> EXTRAIT FOURNI
◇ ◇ ◇

L’autorité de chose jugée est parmi les thèmes les plus complexes du droit judiciaire français. Il faut dire que la notion est obscurcie depuis qu’elle est devenue, avec la jurisprudence Cesareo, le véhicule du fameux devoir de concentration des moyens à la première instance utile. L’affaire tranchée le 14 avril 2023 donne l’occasion à la Cour de cassation d’y revenir en formation d’assemblée plénière et d’apporter d’importantes clarifications, en particulier lorsque le juge pénal est primitivement conduit à statuer sur intérêts civils.
Retraçons le fil de l’affaire, entreprise facilitée par le communiqué associé à l’arrêt. Un sapeur-pompier est au volant de son véhicule de secours routier. Il est percuté par un automobiliste et décède des suites de l’accident. Ses proches se constituent partie civile et demandent réparation civile de leur préjudice.
En première instance, un tribunal correctionnel juge le prévenu coupable d’homicide involontaire et accorde une indemnisation aux parties civiles.
Sur appel, une cour relaxe le prévenu et rejette la demande indemnitaire des parties civiles après avoir constaté que celles-ci ne réclamaient pas le bénéfice de l’article 470-1 du code de procédure pénale, aux termes duquel le juge pénal, qui relaxe un prévenu auquel est reprochée une infraction non intentionnelle, demeure compétent pour se prononcer sur intérêts civils, à la demande de la partie civile.
Ensuite de la relaxe et du débouté, les parties civiles saisissent le juge civil de leurs demandes indemnitaires, lequel déclare leur action irrecevable sur le fondement de l’autorité de chose jugée. Il appartenait, selon lui, aux parties civiles d’invoquer l’article 470-1 du code de procédure pénale devant le juge pénal afin d’obtenir la réparation escomptée. Faute de l’avoir fait, et d’avoir ainsi satisfait au devoir de concentration des moyens à la première instance utile, les parties civiles sont irrecevables à formuler de nouveau les mêmes demandes indemnitaires devant le juge civil, fût-ce au prix d’une modification du fondement juridique de la demande.
Un premier pourvoi est formé, qui conduit à une cassation sèche, au visa de l’article 1351, devenu 1355, du code civil, ensemble l’article 470-1 du code de procédure pénale :
« Le principe de la concentration des moyens ne s’étend pas à la simple faculté que la partie civile tire de l’article 470-1 du code de procédure pénale de présenter au juge pénal une demande visant à obtenir, selon les règles du droit civil, réparation de tous les dommages résultant des faits ayant fondé la poursuite ; (…) dès lors, la circonstance que la partie n’ait pas usé de cette faculté ne rend pas irrecevables comme méconnaissant l’autorité de la chose jugée les demandes de réparation des mêmes dommages présentées par elle devant le juge civil » (Civ. 2e, 6 juin 2019, n° 18-15.738).

◇ ◇ ◇

> DONNÉES FOURNIES

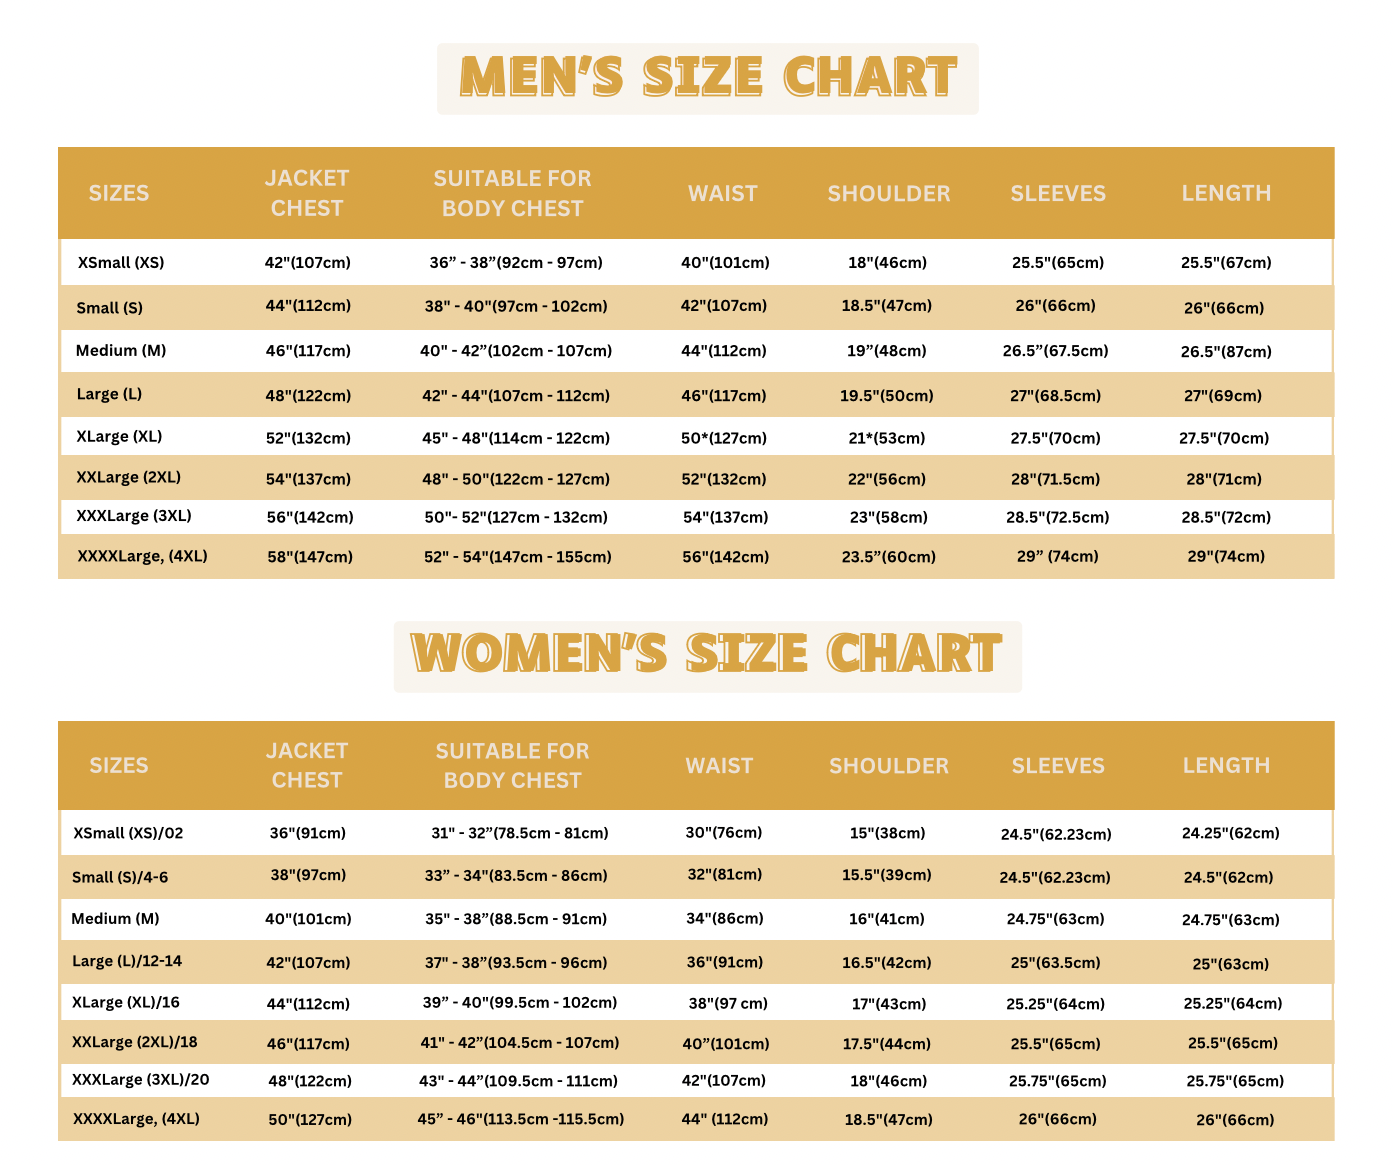This screenshot has width=1393, height=1165.
Task: Select the men's Jacket Chest column header
Action: coord(307,193)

◇ ◇ ◇

> CONSIGNE A
Recopiez, dans l'extrait sur l'autorité de chose jugée, tout le passage allant de « Retraçons le fil » jusqu'à « aux parties civiles. ».
> CONSIGNE B
Traduisez en anglais la phrase suivante de l'extrait sur l'autorité de chose jugée : « Un sapeur-pompier est au volant de son véhicule de secours routier. »
> CONSIGNE C
Prolongez l'extrait sur l'autorité de chose jugée à partir de sa dernière phrase.
Les données fournies sont sans rapport avec l'extrait.

> RÉSULTAT A
Retraçons le fil de l’affaire, entreprise facilitée par le communiqué associé à l’arrêt. Un sapeur-pompier est au volant de son véhicule de secours routier. Il est percuté par un automobiliste et décède des suites de l’accident. Ses proches se constituent partie civile et demandent réparation civile de leur préjudice.
En première instance, un tribunal correctionnel juge le prévenu coupable d’homicide involontaire et accorde une indemnisation aux parties civiles.

> RÉSULTAT B
A firefighter is at the wheel of his roadside rescue vehicle.

> RÉSULTAT C
L’arrêt est inédit et rendu en formation restreinte, deux circonstances liées qui signent son caractère classique et peu novateur à l’estime de la deuxième chambre civile. De fait, cette solution était déjà acquise en jurisprudence (Civ. 2e, 15 nov. 2018, n° 17-18.656, D. 2018. 2243 ; ibid. 2019. 555, obs. N. Fricero ; 6 déc. 2018, n° 17-27.086). La doctrine ne s’en est d’ailleurs pas émue.
La cour d’appel de renvoi se rebelle et s’oppose à la doctrine exprimée par l’arrêt de cassation, ce qui conduit l’assemblée plénière à statuer sur second pourvoi à la jonction des procédures civile et pénale.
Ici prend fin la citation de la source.